For more information about building IntelliJ plugins, please see the IntelliJ Platform SDK.

Protocol extension

Rider has an extensible protocol to allow communication between IntelliJ frontend and ReSharper backend. This requires our plugin to implement a data model that can be used on .NET and JVM side. For our convenience, the IntelliJ gradle plugin allows to generate these implementations from a Kotlin base definition.
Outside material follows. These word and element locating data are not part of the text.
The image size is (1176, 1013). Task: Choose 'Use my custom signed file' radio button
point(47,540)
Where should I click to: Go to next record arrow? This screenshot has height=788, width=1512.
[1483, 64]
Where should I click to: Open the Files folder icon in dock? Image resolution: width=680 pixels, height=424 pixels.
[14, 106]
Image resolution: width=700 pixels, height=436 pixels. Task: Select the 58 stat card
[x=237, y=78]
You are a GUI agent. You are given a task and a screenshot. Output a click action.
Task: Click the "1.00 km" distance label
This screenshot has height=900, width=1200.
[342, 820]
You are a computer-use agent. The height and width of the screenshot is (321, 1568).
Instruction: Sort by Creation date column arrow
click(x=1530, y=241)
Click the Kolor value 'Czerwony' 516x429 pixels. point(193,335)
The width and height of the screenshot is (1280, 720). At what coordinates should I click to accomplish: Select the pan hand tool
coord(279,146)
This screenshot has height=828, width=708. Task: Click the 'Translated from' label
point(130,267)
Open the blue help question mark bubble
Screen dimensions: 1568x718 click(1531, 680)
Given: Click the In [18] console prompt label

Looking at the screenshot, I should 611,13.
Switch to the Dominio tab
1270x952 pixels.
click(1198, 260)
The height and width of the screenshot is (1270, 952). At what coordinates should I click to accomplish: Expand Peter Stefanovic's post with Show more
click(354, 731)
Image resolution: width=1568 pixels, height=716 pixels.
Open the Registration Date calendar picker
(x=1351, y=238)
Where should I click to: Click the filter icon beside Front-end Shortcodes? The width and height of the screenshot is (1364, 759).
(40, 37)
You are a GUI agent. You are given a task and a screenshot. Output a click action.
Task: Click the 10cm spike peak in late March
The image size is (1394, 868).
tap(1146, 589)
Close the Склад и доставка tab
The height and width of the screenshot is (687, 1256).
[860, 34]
Here is an example:

package model.rider import com.jetbrains.rider.model.nova.ide.SolutionModel import com.jetbrains.rd.generator.nova.* import com.jetbrains.rd.generator.nova.PredefinedType.* @Suppress("unused") object MyUnityModel : Ext(SolutionModel.Solution) { val MyEnum = enum { +"FirstValue" +"SecondValue" } val MyStructure = structdef { field("projectFile", string) field("target", string) } init { property("myString", string) property("myBool", bool) property("myEnum", MyEnum.nullable) map("data", string, string) signal("myStructure", MyStructure) } }

To generate the Kotlin and C# model implementation from that, we need to extend our build.gradle file. At the start we need to add a dependency for com.jetbrains.rd:rd-gen:

buildscript { repositories { maven { url 'https://www.myget.org/F/rd-snapshots/maven/' } mavenCentral() } dependencies { classpath "com.jetbrains.rd:rd-gen:0.1.18" } } plugins { /* ... */ } apply plugin: 'com.jetbrains.rdgen'

Then we can define our own generateModel task:

ext.rdLibDirectory = new File(repoRoot, "rider/build/riderRD-2018.2-SNAPSHOT/lib/rd") rdgen { def modelDir = new File(repoRoot, "rider/protocol/src/main/kotlin/model") def csOutput = new File(repoRoot, "resharper/RdMyPluginProtocol") def ktOutput = new File(repoRoot, "rider/src/main/kotlin/com/jetbrains/rider/plugins/myplugin/RdMyPluginProtocol") verbose = true classpath "$rdLibDirectory/rider-model.jar" sources "$modelDir/rider" hashFolder = 'build/rdgen/rider' packages = "model.rider" generator { language = "kotlin" transform = "asis" root = "com.jetbrains.rider.model.nova.ide.IdeRoot" namespace = "com.jetbrains.rider.model" directory = "$ktOutput" } generator { language = "csharp" transform = "reversed" root = "com.jetbrains.rider.model.nova.ide.IdeRoot" namespace = "JetBrains.Rider.Model" directory = "$csOutput" } }

Development

Using the gradle-intellij-plugin, we can easily launch an experimental Rider installation with our plugin installed right away. We can either start the runIde task from the Gradle tool window inside IntelliJ IDEA, or execute gradlew :runIde from the command-line.